NEUF ans s’étaient écoulés depuis la triple union qui avait allié les époux et cimenté l’amitié de ces trois couples heureux. Brandsome vivait toujours suivant ses premières dispositions, passant les six doux mois de l’année en Canada et l’hiver aux États-Unis dans le sein de sa famille. Alphonse trouvait chaque jour un bonheur nouveau auprès de sa naïve Ithona dont la fertilité ne démentait pas son origine. Trois beaux enfants lui faisaient chérir encore plus la fleur vermeille qu’il avait cueillie dans les bois. Gonzalve était toujours le voisin de son beau père hargneux, irréconciliable… Louise était toujours la même : la fleur de la beauté, du sentiment et de la vertu. Quatre jeunes espiègles, vrais cupidons, dérobaient les fruits du grand père en escaladant la clôture qui séparait les deux domaines que la haine avait jadis divisés et qui tenaient encore d’un côté à l’antique et sévère loi du Dieu Terme. St. Felmar avait toujours conservé sa féroce antipathie. Trois ou quatre fois il essaya de maltraiter sinon de tuer son gendre débonnaire qui lui rendait le bien pour le mal. En trois différentes occasions il l’avait rudement assailli, non pas avec des armes car il n’en connaissait pas l’usage, mais en vrai batailleur de sa trempe. La dernière fois qu’il tenta de le molester, il l’apostropha à la sortie d’une assemblée des notables de la paroisse et le chargea d’injures en présence d’un grand nombre de personnes. Le colonel toujours impassible dédaignait de lui répondre. Irrité de ce silence, St. Felmar courut sur lui et le frappa violemment à la tête. Son chapeau était tombé, il le ramassa tranquillement et se tournant vers son beau père : « Eh bien, dit-il, êtes-vous satifait ? » Cette paisible riposte le mit en fureur, il redoubla ses coups et le sang jaillit avec abondance. Gonzalve le saisit avec force et le tenant sous sa poigne de fer, il l’empêcha de faire aucun mouvement. Le vieillard s’apercevant qu’il était trop faible, se débattait de tout son pouvoir. Mais c’était le bras de Milon dans la fente de l’arbre qui se referme. Le temps lui avait enlevé ses forces pour en faire don à de plus jeunes que lui. Le colonel le tenant dans cette position :

— Marquez bien ce jour, lui dit-il, c’est le dernier qu’il vous arrivera de me toucher ou de m’injurier impunément. Je prends à témoin ceux qui nous entourent, que votre haine brutale s’alimentera désormais ailleurs que sur moi et ce qui dépend de moi… allez et ayez bonne mémoire. »

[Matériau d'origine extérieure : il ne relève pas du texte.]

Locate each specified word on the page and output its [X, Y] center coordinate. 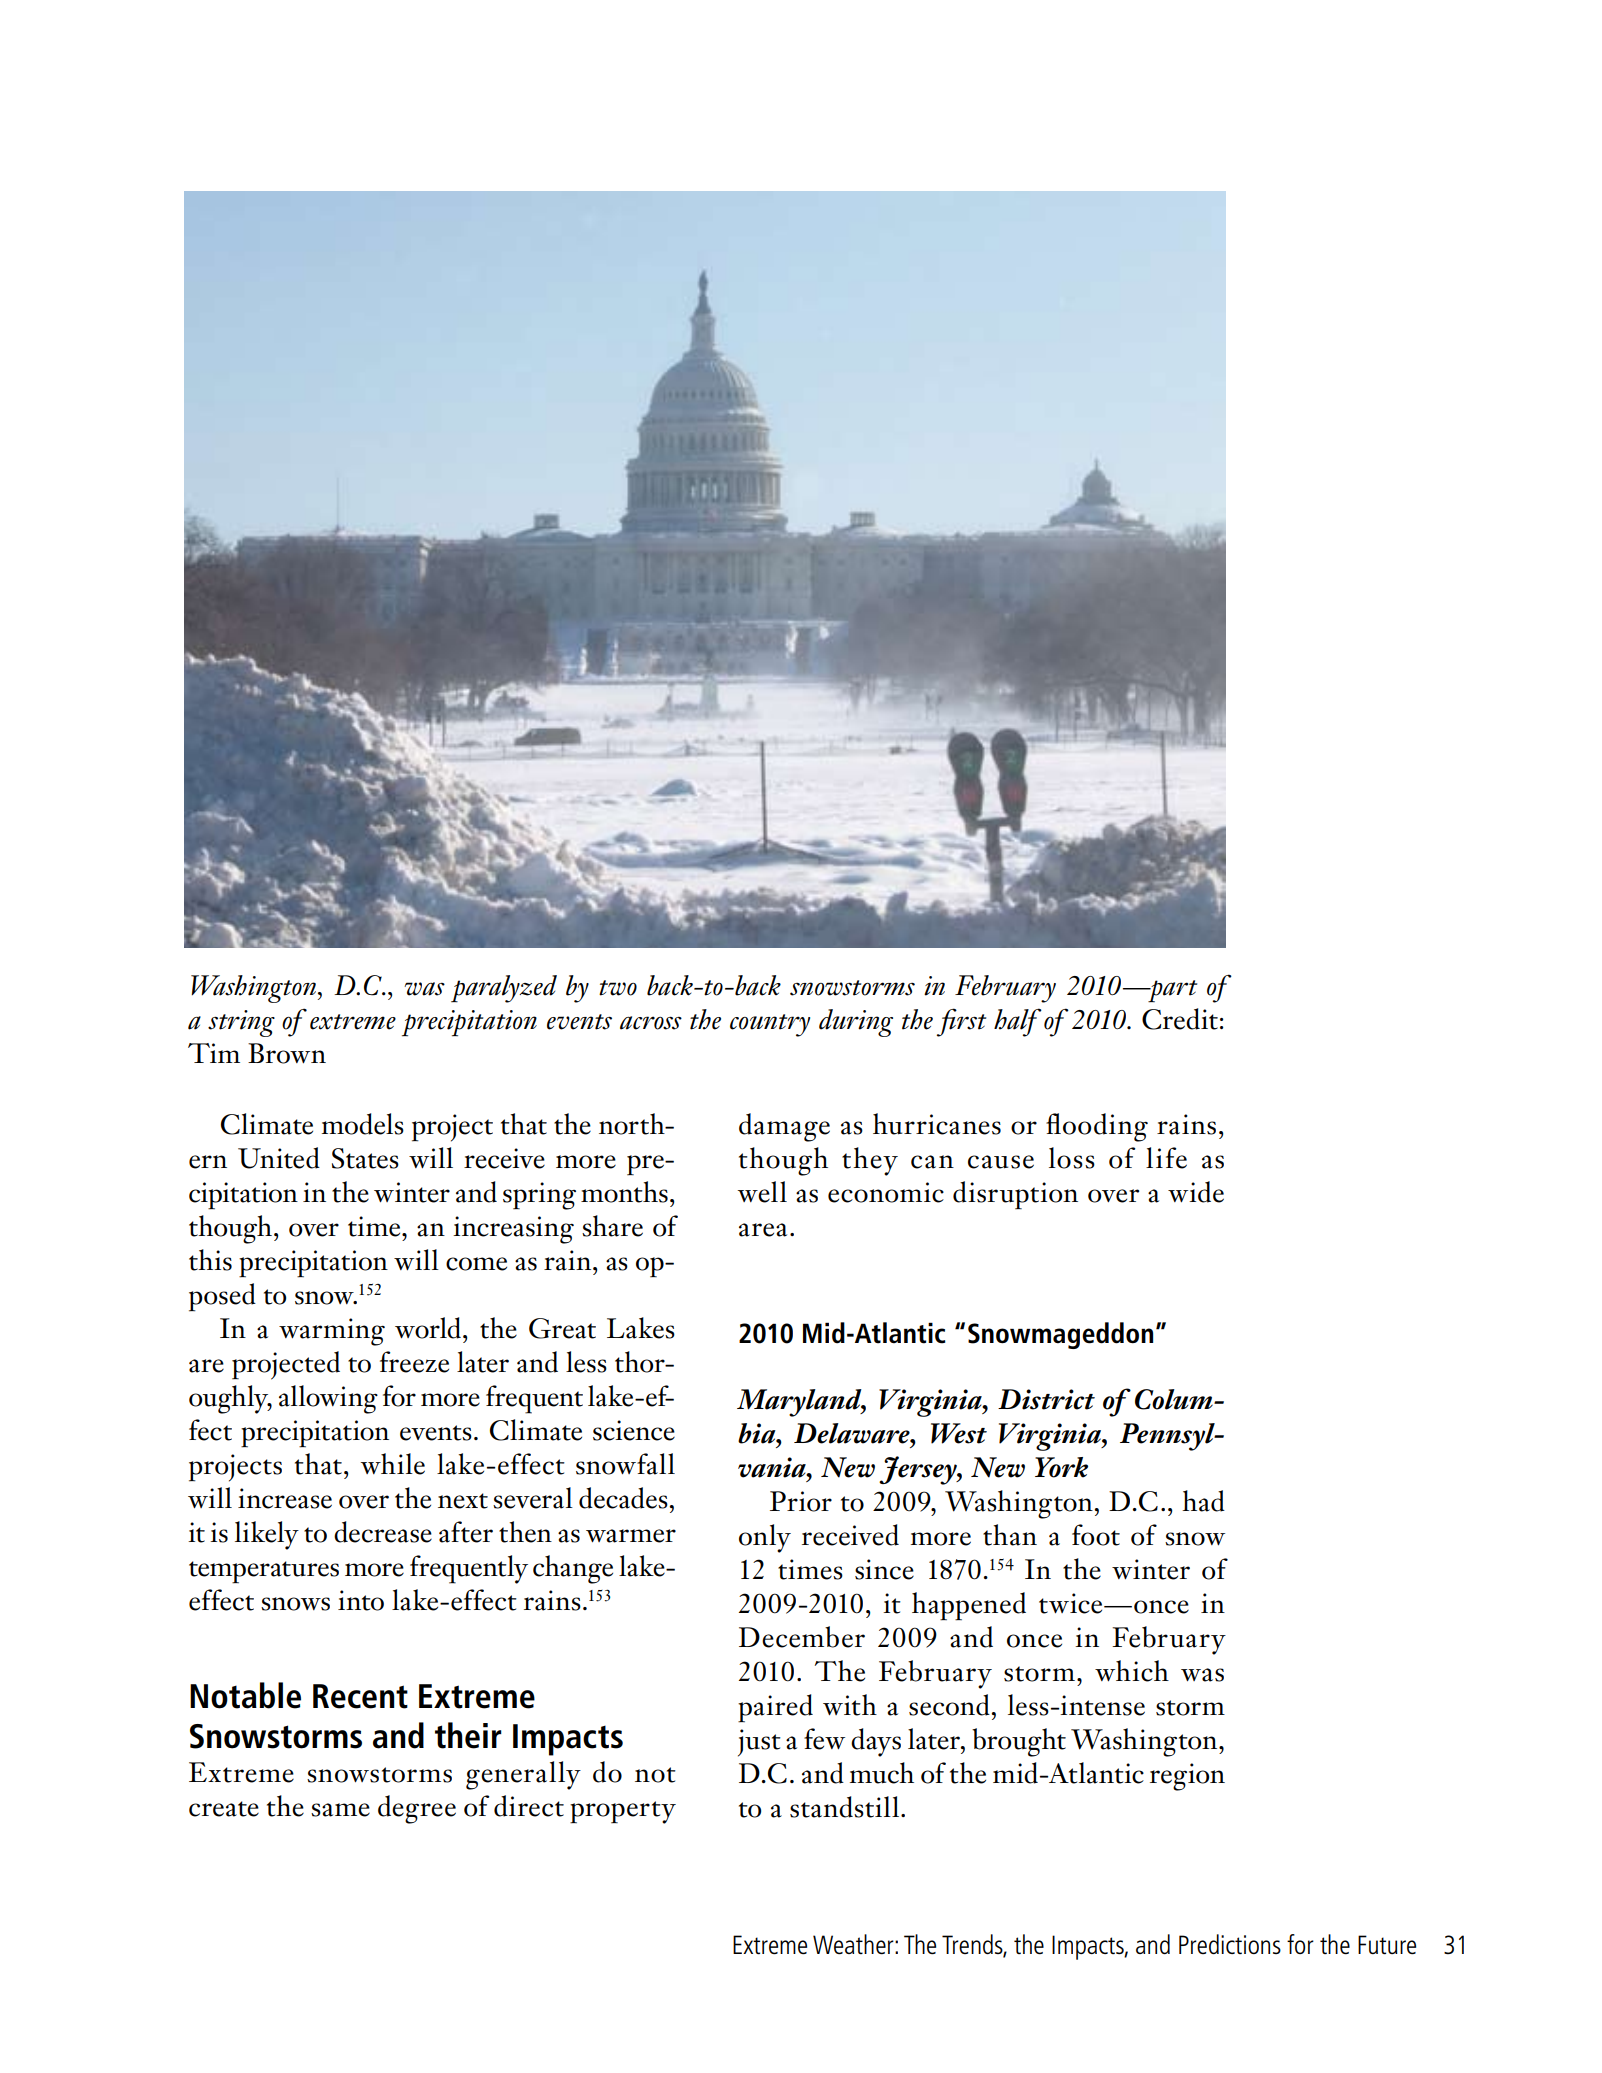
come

St. Felmar ne s’en serait peut-être pas tenu là, mais une huée d’imprécations lui fit prendre en toute hâte la route de sa demeure. Il ne reconnaissait la générosité de son gendre que pour s’animer davantage à le persécuter. Il crut néanmoins prudent pour lui de cesser ses poursuites. Louise et sa mère pleuraient continuellement de voir son opiniâtreté farouche.

Deux années se passèrent depuis cette dernière scène sans qu’aucun événement ne troublât la vie des deux jeunes époux, pas même l’humeur rancuneuse de St. Felmar. Ils étaient donc à l’époque que nous disions naguère, c’est-à-dire, à la neuvième année de leur tendre union, quand il passa dans l’île un pauvre mendiant qui vint demander le pain de la vie à la porte de Gonzalve. Les traits de cet homme cachés sous une épaisse barbe crasse conservaient encore les insignes de la probité. Gonzalve sans le reconnaître satisfit généreusement à sa demande et allait refermer la porte quand le vieillard lui dit.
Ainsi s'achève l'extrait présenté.